-- AVAILABLE DATA follows --

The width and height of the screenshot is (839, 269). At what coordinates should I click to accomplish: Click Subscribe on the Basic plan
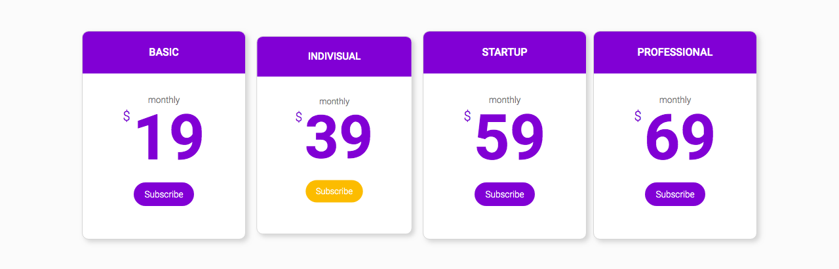[164, 194]
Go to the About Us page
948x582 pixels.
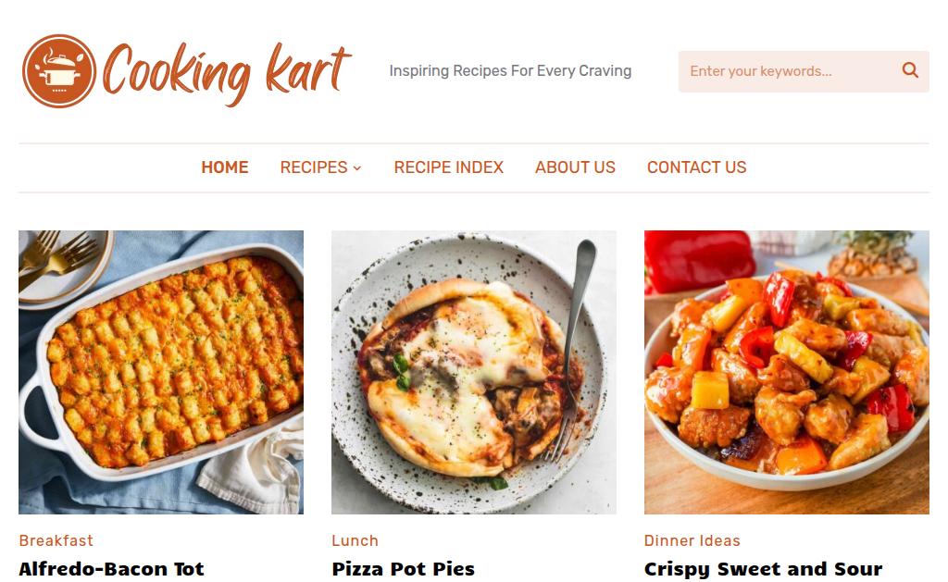575,167
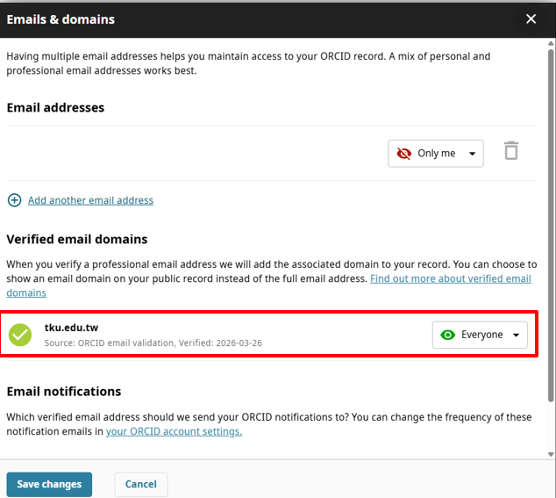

-- AVAILABLE DATA concluded --

• _WHAT NEEDS TO BE DONE_
For this exercise, copy the entries above exactly and skip any picture.

• _TASK SOLUTION_
The width and height of the screenshot is (839, 269). At what coordinates should I click to accomplish: Click Subscribe on the Basic plan
[164, 194]
Go to the About Us page
948x582 pixels.
575,167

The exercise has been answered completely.